For the final 500/250 moto, Team USA made a collective decision to start the Dogger and his burly 500 on the front row. Johnson, meanwhile, would start the race from the second row. And it was that starting strategy that ultimately dictated the outcome of the race, as Lechien was, once again, untouchable, disappearing in victory. RJ was forced to slice and dice his way to the front, coming up just short to moto runner-up Rob Herring of Great Britain.
Said DeCoster of the great El Cajon grudge match, “I really did not think that Ronnie was going to be able to beat Ricky in that third moto. I did not think he would beat Ricky in that last head-to-head race.”

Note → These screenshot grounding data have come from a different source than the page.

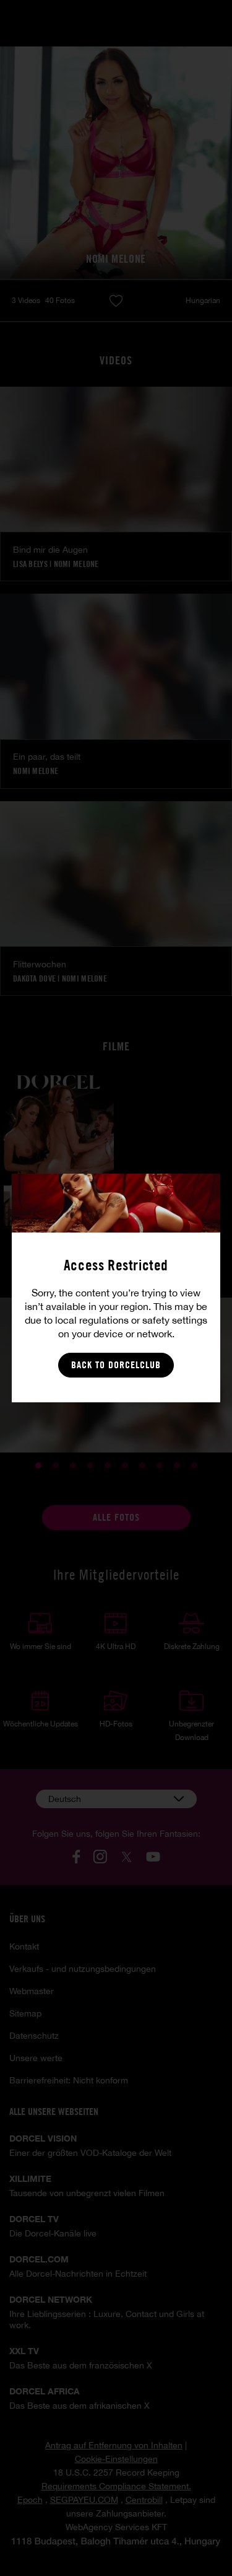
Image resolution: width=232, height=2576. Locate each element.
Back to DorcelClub (116, 1365)
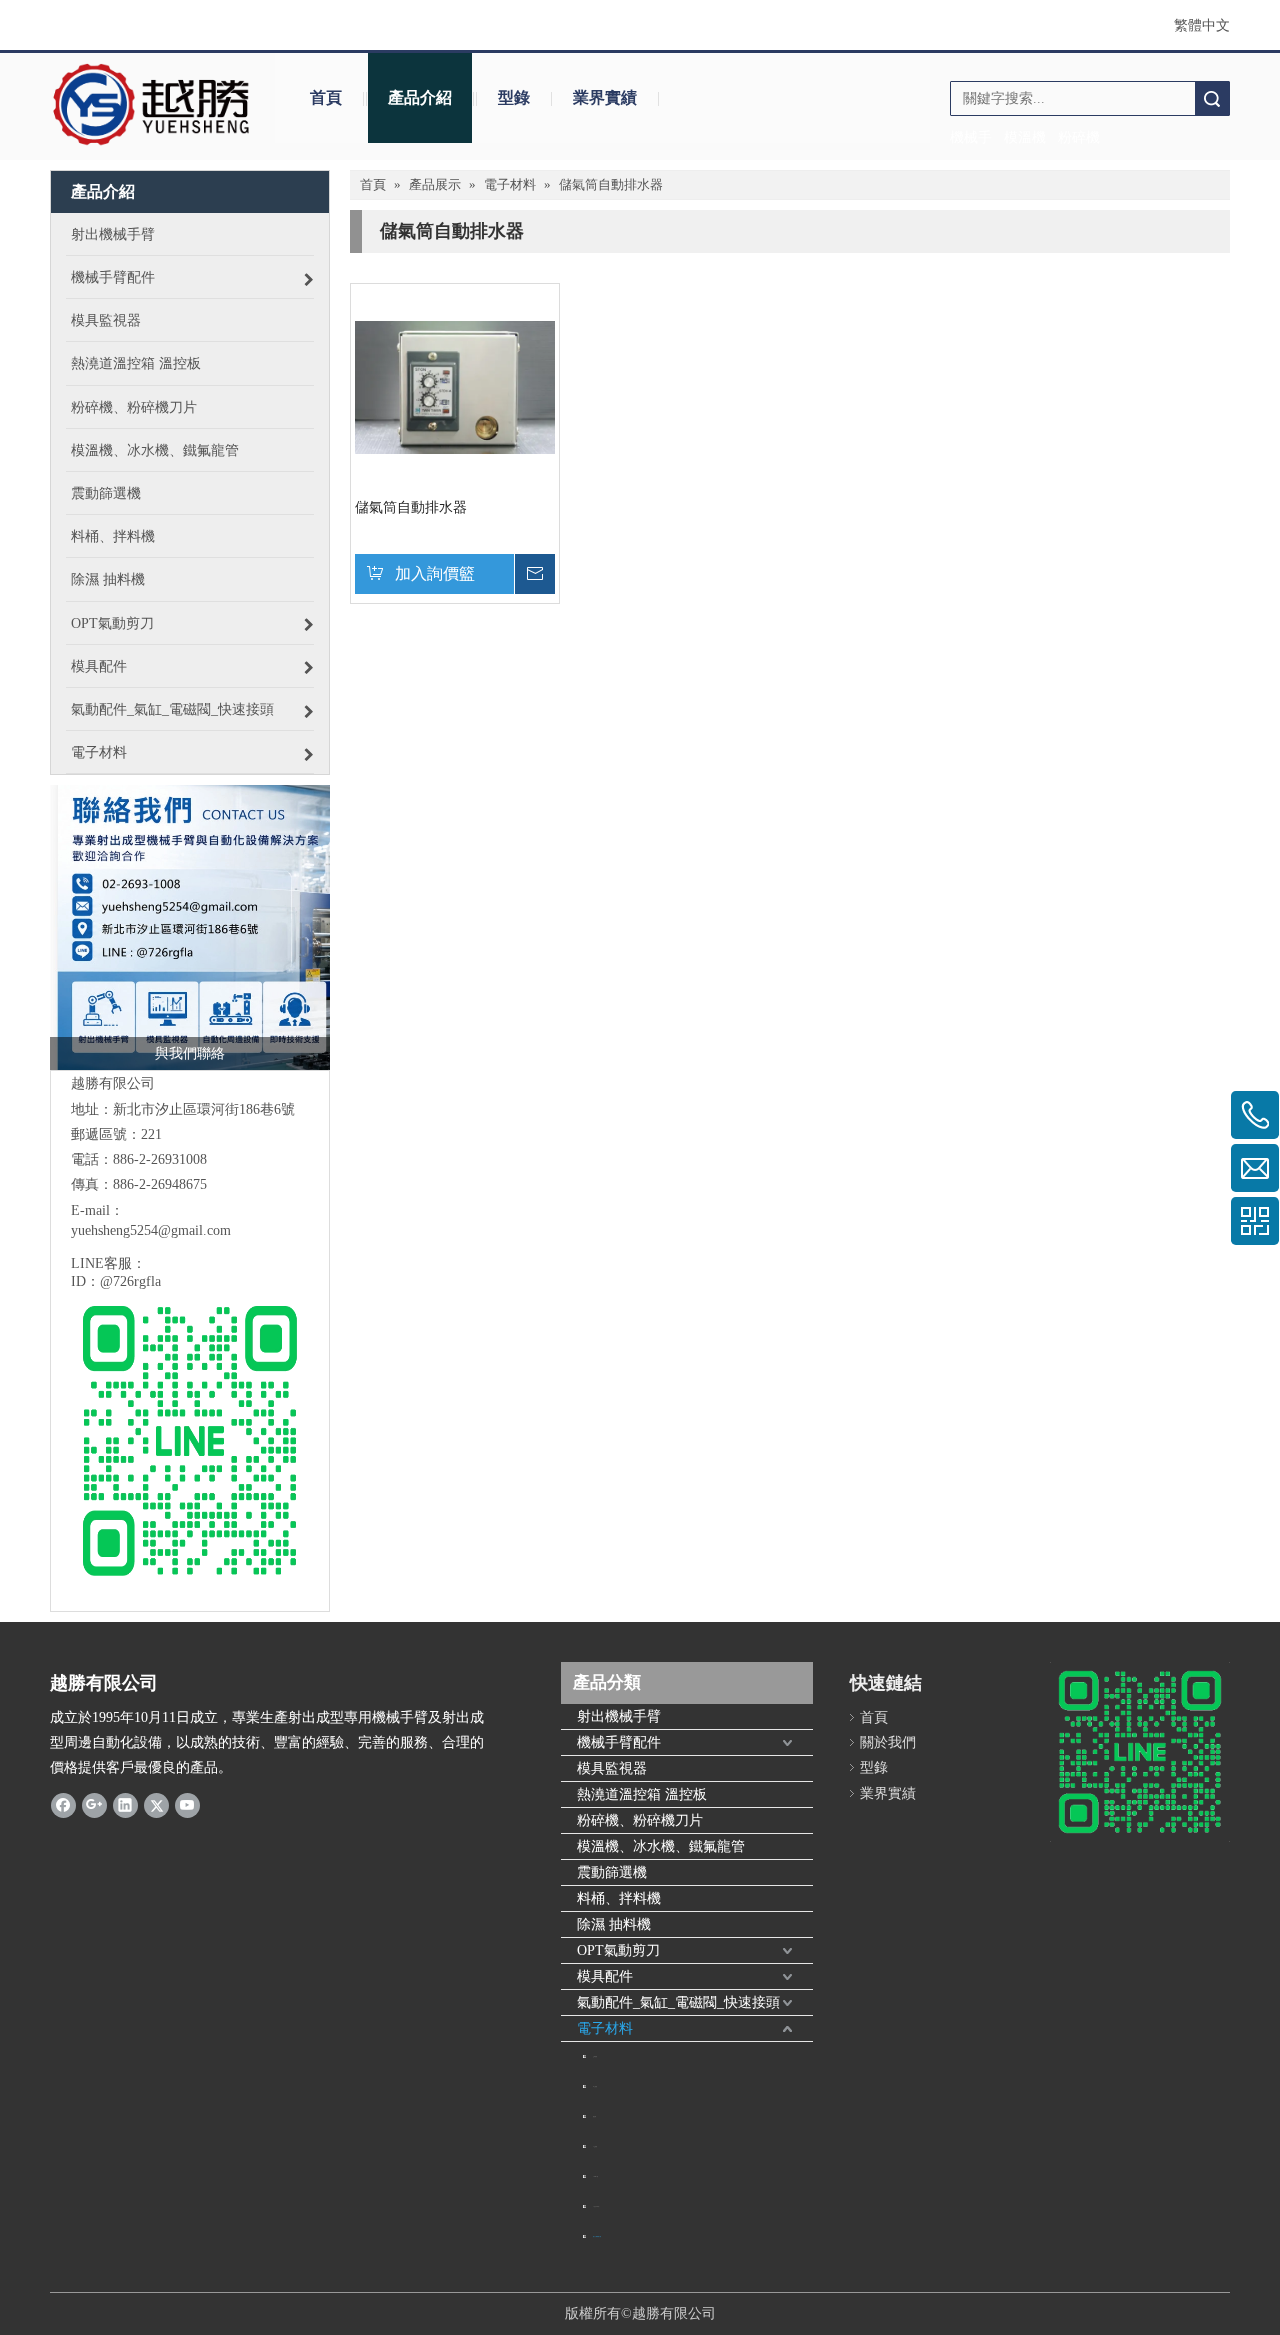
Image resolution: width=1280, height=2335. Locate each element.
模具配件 (605, 1976)
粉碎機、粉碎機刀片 (640, 1820)
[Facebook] (63, 1805)
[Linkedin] (125, 1805)
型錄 (514, 97)
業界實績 (605, 97)
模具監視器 (612, 1768)
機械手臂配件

But he did, and when it came time to climb upon the top step of the podium and uncork the champagne, the Dogger was smiling big as he had had his day in the sun. “The last moto was like a dream,” Lechien told Cycle News that same afternoon. “To beat them all and be the first guy across the line feels like a dream.”
1988 marked not only another year up front, but the end of an era of sorts, as neither Rick Johnson nor Ron Lechien would line up again for Team USA.